– Я считаю, что вы оба не должны идти, – сказал я. – Это просто безумие.
– Но разве мастер Смит вам не говорил, что у нас рекомендательное письмо к доктору Филипо? Он – друг нашего друга.
– Это будет воспринято как политическая демонстрация.
– Мы никогда не боялись политических демонстраций. Голубчик, я догадалась захватить черное платье, Обожди две минутки.
– Он не может ждать ни одной, – сказал я. – Слышите?
Голоса с холма доносились даже до моего кабинета, однако эти звуки не были похожи на обычные похороны. Не было слышно ни дикой музыки крестьянских pompes funebres, ни чинного аккомпанемента буржуазного погребения. Голоса не причитали, они спорили, они кричали. Над всем этим гамом поднялся женский вопль. Мистер и миссис Смит ринулись бежать по аллее, прежде чем я успел их удержать. Кандидат в президенты вырвался немножко вперед. По-видимому, дистанция соблюдалась больше из уважения, чем из спортивного преимущества, потому что бегала миссис Смит гораздо лучше. Я последовал за ними медленно, с неохотой.

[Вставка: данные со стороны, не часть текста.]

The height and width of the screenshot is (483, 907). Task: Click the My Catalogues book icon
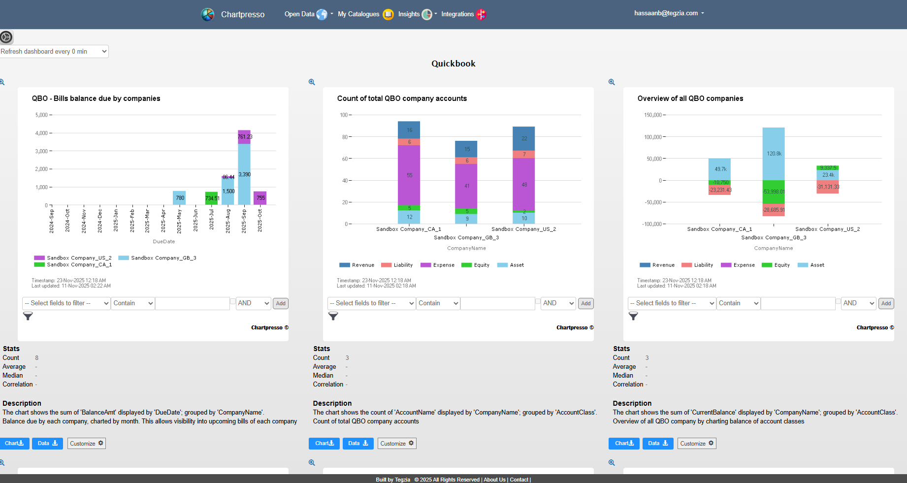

«Трианон» служил убежищем доктору Филипо, и живому и мертвому, и мы все еще не могли от него отделаться: у самого въезда на аллею стоял катафалк. Шофер, по-видимому, хотел развернуться и поехать назад, в город. Голодная бездомная кошка – их много водилось в дальнем конце аллеи – со страху перед внезапным вторжением прыгнула на крышу катафалка и замерла там, выгнув спину и дрожа, словно в нее ударила молния. Никто не пытался ее согнать – гаитяне, видимо, поверили, что в нее вселилась душа самого экс-министра.
Мадам Филипо – я познакомился с ней на одном из дипломатических приемов – стояла перед катафалком и не давала шоферу повернуть назад. Это была красивая женщина со смуглой кожей, моложе сорока, и стояла она, воздев руки, словно скверный патриотический памятник какой-то давно забытой войне. Мистер Смит повторял: «В чем дело?» Шофер катафалка – черного, роскошного, разукрашенного эмблемами смерти – нажимал гудок, раньше я и не подозревал, что у катафалка бывает гудок. Его с обеих сторон ругали два человека в черном: они вылезли из старенького такси, стоявшего на аллее, а на шоссе в Петионвиль ожидало еще одно такси. В нем, прижавшись лицом к стеклу, сидел мальчик. Вот и весь похоронный кортеж.
– Что здесь происходит? – снова закричал уже в отчаянии мистер Смит, и кошка зашипела на него со стеклянной крыши.
Мадам Филипо, обозвав шофера «salaud»[45]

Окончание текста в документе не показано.